From young athletes to office workers, wear and tear on joints can affect anyone, often leading to discomfort, stiffness, or even long-term conditions like osteoarthritis. The good news? There are proactive ways to protect your joints and keep them strong for years to come. Joints are where two or more bones meet, cushioned by cartilage – a smooth, flexible tissue that prevents bones from grinding against each other.
Over time, however, this cartilage can break down due to repetitive movement, excessive weight, injury, or inflammation. According to Dr. Brian Cole, an orthopaedic surgeon, cited in the Harvard Health Publishing, cartilage is like a shock absorber, allowing smooth and pain-free movement. When it deteriorates, bones rub against each other, leading to inflammation, pain, and reduced mobility.
Various factors can contribute to joint wear and tear, such as:
- Aging: As we age, cartilage naturally deteriorates.
- Repetitive movements: Jobs or sports that involve constant knee bending, typing, or heavy lifting can strain joints over time.
- Excess weight: Carrying extra weight can put more pressure on weight-bearing joints like the knees and hips. According to the American Academy of Orthopaedic Surgeons, every extra kilo can add almost 2kg of force to the knees.
- Inflammation: Chronic inflammation from poor diet, stress, or conditions like rheumatoid arthritis can accelerate cartilage breakdown.
While some joint degeneration is natural, there are ways to slow the process and maintain mobility. Low-impactexercises, such as swimming, cycling and Yoga and Pilates can strengthen the muscles around joints and reduce strain. Individuals who engage in low-impact exercise maintain healthier knee cartilage compared to those in high-impact sports.

Along with low-impact exercises, it is also important to incorporate strength training into your exercise routine to help keep your muscles strong to act as shock absorbers for your joints. Focussing on strength exercises for your quadriceps and hamstrings for knee support, core muscles for spinal and hip stability and gluts to reduce lower back and knee stress, can keep you joints in good condition and stave off wear and tear.

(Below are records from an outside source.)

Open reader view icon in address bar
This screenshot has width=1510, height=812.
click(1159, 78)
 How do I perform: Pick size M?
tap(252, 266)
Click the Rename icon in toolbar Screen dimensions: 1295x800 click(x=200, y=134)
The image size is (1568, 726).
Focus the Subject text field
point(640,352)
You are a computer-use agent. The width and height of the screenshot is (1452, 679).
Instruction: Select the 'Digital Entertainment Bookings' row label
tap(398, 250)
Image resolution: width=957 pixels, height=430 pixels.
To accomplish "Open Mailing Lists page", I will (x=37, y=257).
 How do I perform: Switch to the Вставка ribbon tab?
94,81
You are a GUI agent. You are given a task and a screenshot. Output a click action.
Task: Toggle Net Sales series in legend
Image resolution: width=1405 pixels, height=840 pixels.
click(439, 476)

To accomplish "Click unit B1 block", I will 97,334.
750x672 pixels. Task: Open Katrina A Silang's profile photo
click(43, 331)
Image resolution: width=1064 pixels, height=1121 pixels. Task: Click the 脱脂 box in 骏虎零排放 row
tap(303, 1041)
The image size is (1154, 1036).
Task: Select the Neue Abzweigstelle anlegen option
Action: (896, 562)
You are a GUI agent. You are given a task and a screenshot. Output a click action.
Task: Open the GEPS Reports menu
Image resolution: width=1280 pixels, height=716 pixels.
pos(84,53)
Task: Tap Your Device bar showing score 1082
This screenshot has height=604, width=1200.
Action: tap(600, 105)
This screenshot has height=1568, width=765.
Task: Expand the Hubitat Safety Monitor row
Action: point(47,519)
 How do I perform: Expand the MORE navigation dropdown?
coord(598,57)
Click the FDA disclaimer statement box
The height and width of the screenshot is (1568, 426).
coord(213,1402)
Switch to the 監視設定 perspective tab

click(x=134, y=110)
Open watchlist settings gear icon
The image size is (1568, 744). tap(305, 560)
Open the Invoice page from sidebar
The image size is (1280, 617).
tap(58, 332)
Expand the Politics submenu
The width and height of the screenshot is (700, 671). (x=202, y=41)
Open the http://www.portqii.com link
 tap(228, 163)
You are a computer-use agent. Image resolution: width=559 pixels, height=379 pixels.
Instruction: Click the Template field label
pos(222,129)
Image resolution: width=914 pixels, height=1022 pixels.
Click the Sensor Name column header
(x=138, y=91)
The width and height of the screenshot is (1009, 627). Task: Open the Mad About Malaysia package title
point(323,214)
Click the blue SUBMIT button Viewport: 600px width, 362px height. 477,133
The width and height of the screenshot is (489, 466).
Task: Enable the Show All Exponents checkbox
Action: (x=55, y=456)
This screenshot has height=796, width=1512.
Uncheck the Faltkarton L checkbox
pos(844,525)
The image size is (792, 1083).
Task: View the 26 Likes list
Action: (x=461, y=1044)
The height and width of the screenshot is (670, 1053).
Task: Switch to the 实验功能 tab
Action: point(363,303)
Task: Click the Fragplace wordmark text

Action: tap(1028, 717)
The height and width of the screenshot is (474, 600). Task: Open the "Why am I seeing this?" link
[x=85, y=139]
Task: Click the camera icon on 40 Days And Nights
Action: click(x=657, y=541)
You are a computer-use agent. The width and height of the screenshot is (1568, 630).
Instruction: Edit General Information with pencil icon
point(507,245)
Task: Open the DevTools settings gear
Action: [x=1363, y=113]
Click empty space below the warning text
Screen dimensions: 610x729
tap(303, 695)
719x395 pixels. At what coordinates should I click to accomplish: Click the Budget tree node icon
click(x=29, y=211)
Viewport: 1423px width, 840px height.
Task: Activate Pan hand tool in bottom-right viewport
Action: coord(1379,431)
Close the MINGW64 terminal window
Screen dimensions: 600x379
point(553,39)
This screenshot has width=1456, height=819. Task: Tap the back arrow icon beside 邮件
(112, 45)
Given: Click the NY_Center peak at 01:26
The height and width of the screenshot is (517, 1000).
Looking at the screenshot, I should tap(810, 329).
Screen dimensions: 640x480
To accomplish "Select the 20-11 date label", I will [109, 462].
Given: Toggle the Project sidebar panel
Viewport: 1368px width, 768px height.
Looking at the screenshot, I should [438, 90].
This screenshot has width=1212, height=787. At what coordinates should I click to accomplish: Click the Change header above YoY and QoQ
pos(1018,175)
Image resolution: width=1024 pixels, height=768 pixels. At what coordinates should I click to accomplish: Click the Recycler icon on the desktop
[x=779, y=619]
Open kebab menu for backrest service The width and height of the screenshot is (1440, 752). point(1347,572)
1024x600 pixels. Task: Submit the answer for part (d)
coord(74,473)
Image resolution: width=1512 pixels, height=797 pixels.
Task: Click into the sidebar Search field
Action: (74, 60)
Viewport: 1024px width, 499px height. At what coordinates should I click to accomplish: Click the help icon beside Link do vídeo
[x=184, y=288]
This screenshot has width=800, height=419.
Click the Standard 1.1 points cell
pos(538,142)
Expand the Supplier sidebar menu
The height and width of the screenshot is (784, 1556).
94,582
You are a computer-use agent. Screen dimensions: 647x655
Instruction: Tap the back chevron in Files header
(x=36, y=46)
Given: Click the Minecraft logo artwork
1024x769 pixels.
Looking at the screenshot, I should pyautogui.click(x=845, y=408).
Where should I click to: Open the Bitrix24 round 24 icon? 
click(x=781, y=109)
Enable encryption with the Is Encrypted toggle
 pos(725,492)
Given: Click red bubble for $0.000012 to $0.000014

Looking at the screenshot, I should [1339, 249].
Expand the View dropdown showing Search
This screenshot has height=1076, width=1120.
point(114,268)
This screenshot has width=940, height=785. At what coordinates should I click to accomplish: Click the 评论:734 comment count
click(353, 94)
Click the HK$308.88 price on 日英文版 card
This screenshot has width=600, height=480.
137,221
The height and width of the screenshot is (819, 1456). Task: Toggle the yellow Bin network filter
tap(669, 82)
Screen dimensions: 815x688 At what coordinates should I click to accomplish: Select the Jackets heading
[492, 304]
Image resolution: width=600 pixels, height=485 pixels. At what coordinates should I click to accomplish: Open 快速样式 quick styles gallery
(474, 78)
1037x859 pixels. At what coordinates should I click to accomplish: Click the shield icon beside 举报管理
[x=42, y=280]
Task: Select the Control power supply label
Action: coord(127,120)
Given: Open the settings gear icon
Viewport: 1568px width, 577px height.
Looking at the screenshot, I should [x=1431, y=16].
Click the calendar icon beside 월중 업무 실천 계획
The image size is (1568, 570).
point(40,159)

With the need for exercise to allow your joints to stay healthy, it is just as vital to give your joints time to recover, as overuse can lead to chronic inflammation and the breakdown of cartilage. It is also important to prioritise sleep, as this is when your joints repair themselves. Using a supplement such as OsteoEze® Platinum+, which contains collagen as well as glucosamine and chondroitin to help slow down the degeneration of collagen, is an additional way to help support joint health.
Keeping a healthy weight significantly reduces joint strain
According to the Harvard Medical School, losing just 4,5kg can relieve up to almost 20kg of pressure on the knees. Eating a balanced diet is important for maintaining a healthy weight and for cartilage support. Nutrients such as omega-3 fatty acids (salmon, walnuts, and flaxseeds), vitamin C (citrus fruits, bell peppers, and strawberries), collagen, and protein (lean meats, bone broth, and beans) can be found in various healthy and delicious foods to help with joint repair.
Joint wear and tear are not inevitable, but neglecting joint care can lead to stiffness, pain, and even mobility issues later in life. By maintaining an active lifestyle, eating a nutrient-rich diet, and incorporating joint-friendly habits, you can keep your joints strong and healthy for years to come.